Historie

Die Werke Horst und Scholven in Gelsenkirchen wurden in den 30er-Jahren als Kohlehydrieranlagen gegründet. Heute bilden sie zusammen einen Raffineriestandort, der sowohl Mineralölprodukte als auch Vorprodukte für die petrochemische Industrie herstellt.

1935/1936 bis 1945: Kohlehydrierung

Die Gelsenkirchener Raffinerien Horst und Scholven sind nach den Stadtteilen benannt, in denen sie liegen. 1935 errichtet zunächst die Bergwerksgesellschaft Hibernia (eine Tochtergesellschaft der damaligen VEBA AG – heute E.ON) das erste Werk zur Kohlehydrierung in Scholven. Ein Jahr später wird die Gelsenkirchener Bergwerks-AG – die spätere Gelsenberg Benzin AG – gegründet, um Kraftstoffe für den Zweiten Weltkrieg zu produzieren. In den Jahren 1936 bis 1939 wird das Werk Horst errichtet.

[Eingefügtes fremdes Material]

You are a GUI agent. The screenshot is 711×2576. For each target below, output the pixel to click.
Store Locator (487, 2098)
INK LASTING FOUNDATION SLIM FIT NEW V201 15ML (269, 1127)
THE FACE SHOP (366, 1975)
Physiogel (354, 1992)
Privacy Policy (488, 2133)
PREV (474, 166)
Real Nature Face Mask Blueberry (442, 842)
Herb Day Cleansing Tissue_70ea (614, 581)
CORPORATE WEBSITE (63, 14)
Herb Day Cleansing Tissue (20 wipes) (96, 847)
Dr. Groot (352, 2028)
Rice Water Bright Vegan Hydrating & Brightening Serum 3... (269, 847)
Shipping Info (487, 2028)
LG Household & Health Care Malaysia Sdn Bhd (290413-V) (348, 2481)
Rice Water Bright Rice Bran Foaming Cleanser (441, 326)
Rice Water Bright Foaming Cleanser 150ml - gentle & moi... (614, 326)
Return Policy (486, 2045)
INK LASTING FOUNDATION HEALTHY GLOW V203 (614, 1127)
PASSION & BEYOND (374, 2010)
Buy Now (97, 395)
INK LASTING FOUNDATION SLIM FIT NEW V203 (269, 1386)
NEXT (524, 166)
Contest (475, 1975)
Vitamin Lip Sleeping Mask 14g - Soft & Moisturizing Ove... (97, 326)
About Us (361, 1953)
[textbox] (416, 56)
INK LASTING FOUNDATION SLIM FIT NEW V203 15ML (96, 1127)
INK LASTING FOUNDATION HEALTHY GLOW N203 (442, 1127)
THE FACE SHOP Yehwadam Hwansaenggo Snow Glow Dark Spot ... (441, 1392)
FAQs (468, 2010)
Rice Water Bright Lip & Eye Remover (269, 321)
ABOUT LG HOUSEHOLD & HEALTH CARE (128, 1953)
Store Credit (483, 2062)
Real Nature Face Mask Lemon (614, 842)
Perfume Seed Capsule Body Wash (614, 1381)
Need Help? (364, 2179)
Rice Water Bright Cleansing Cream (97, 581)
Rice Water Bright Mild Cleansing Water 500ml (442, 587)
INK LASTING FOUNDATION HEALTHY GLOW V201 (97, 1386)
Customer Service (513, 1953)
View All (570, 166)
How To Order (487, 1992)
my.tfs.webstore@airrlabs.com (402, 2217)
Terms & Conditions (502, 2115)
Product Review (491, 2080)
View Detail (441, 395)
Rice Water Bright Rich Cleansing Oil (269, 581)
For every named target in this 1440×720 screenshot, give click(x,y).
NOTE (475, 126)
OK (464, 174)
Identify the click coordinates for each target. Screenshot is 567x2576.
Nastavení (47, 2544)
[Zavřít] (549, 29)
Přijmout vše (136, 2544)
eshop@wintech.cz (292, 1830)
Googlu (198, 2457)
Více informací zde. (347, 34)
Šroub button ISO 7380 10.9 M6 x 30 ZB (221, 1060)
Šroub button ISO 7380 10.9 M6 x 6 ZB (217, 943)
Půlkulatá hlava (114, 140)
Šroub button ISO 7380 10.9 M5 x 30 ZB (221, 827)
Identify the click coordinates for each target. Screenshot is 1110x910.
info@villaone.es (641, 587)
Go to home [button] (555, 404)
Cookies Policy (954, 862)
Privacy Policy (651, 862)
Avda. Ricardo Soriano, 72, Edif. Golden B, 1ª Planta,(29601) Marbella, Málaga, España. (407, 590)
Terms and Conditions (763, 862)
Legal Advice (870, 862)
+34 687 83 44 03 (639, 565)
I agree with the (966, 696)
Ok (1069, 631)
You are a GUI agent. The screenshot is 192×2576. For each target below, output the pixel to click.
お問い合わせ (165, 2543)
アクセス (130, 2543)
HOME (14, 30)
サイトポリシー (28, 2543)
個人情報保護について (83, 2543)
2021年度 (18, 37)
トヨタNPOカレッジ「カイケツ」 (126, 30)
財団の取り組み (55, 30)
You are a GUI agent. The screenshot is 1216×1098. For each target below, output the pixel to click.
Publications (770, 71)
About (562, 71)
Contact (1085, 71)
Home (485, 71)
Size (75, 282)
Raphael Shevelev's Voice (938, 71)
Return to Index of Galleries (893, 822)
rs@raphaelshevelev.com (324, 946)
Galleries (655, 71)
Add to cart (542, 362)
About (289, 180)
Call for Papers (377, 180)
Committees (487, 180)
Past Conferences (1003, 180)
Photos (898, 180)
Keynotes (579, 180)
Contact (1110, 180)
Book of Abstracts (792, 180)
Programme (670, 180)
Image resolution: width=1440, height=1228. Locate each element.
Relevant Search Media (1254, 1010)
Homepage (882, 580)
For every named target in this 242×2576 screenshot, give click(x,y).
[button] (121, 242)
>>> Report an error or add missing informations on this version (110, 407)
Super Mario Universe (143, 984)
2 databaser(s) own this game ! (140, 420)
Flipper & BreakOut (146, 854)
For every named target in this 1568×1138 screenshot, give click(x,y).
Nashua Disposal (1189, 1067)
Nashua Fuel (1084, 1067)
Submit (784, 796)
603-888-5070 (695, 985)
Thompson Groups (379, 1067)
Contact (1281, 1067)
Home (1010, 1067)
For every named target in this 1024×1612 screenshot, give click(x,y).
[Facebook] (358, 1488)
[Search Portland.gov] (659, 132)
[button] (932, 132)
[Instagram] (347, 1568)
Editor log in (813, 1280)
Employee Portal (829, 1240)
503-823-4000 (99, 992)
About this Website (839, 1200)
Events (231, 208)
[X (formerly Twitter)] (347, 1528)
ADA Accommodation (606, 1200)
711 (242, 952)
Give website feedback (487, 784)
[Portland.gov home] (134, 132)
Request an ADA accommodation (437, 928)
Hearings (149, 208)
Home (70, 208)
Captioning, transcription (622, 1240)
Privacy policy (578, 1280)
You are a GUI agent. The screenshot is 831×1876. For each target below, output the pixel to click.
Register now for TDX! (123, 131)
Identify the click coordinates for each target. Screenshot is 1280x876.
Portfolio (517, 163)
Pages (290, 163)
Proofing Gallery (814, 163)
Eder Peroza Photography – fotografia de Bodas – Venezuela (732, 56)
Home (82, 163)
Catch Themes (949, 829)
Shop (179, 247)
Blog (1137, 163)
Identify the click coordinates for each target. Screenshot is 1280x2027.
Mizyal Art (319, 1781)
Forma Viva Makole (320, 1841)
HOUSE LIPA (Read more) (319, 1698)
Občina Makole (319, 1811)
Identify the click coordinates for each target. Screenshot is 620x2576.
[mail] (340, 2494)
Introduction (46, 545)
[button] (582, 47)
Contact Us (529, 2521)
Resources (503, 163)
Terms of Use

Beide Werke werden 1945 durch Bombenangriffe zerstört.

1950 bis 1974: Start von Rohölverarbeitung und Petrochemie

Nach dem Krieg beginnt zunächst in Horst (1950) und dann in Scholven (1952) die Verarbeitung von Rohöl. Kurze Zeit später werden die ersten Konversionsanlagen gebaut, die die Rückstände aus der Rohöldestillation zu hochwertigen Produkten umwandeln können. Anfang der 60er-Jahre folgt der Schritt in die Petrochemie. Bis heute produzieren wir Olefine, Aromaten, Methanol und Ammoniak.

1975 bis 1983: Vereinigung der Werke und Bildung eines Joint Ventures

1975 wird Gelsenberg von der VEBA AG übernommen. Die Werke Horst und Scholven gehören nun zu einem Konzern. Sie werden nach und nach auch produktionstechnisch miteinander verbunden. Anfang 1983 bringt Veba Oel – wie die Mineralöltochter der VEBA inzwischen heißt – die Werke Horst und Scholven in die gemeinsam mit der staatlichen venezolanischen Ölgesellschaft Petróleos de Venezuela S. A. gegründete Ruhr Oel GmbH ein. Beide Partner besitzen einen 50-prozentigen Anteil an diesem Unternehmen. Es ist die weltweit erste Kooperation zwischen einem Erdöl verbrauchenden und einem Erdöl fördernden Land. Die Betriebsführung der Ruhr Oel-Anlagen liegt bei Veba Oel.

1984 bis 1998: Kapazitätserweiterungen und Anlagenneubauten

In den 80er- und 90er-Jahren werden in den Anlagen der Ruhr Oel GmbH in Gelsenkirchen größere Erweiterungs- und Neubaumaßnahmen durchgeführt. In Scholven entstehen ein Hydrocracker und eine weitere Olefinanlage, in Horst wird die Kapazität des Cokers verdoppelt, eine katalytische Crackanlage samt Nebenanlagen in Betrieb genommen und eine neue Kalzinierung gebaut.

1999 bis 2011: Umstrukturierung bei VEBA und Wechsel zum BP-Konzern

Im Zuge einer Dezentralisierung bei Veba Oel wird die Betriebsführung der Ruhr Oel-Anlagen einer selbstständigen Tochtergesellschaft, der Veba Oel Verarbeitungsgesellschaft mbH (VVG) übertragen. Nach Übernahme der Veba Oel durch BP wird die Betriebsführungsgesellschaft 2003 in BP Gelsenkirchen GmbH umbenannt. Im Oktober 2010 verkauft Petróleos de Venezuela S. A. ihren Anteil an der Ruhr Oel an das russische Mineralölunternehmen Rosneft.

BP Gelsenkirchen heute: Umweltfreundliche Innovationen

Seit Ende 2002 produzieren wir nahezu schwefelfreie Kraftstoffe und seit Anfang 2004 Kraftstoffe mit Biokomponenten wie Rapsmethylester. Durch die Herstellung der Hochleistungskraftstoffe Aral Ultimate 102 und Aral Ultimate Diesel sowie durch die Erzeugung von schwefelarmem Heizöl tragen wir zu einer weiteren Verringerung der Schadstoffemissionen im Straßenverkehr bei. Darüber hinaus sorgen wir durch Investitionen in die Produktionsanlagen für eine Senkung der Umweltbelastung. Zum Beispiel haben wir durch den Einbau neuer Öfen in eine Olefinanlage die Emissionen an Staub, Stickoxiden, Kohlendioxid und Kohlenmonoxid deutlich reduziert.

Seit 1. Januar 2017 ist BP alleiniger Eigentümer der Raffinerie Gelsenkirchen.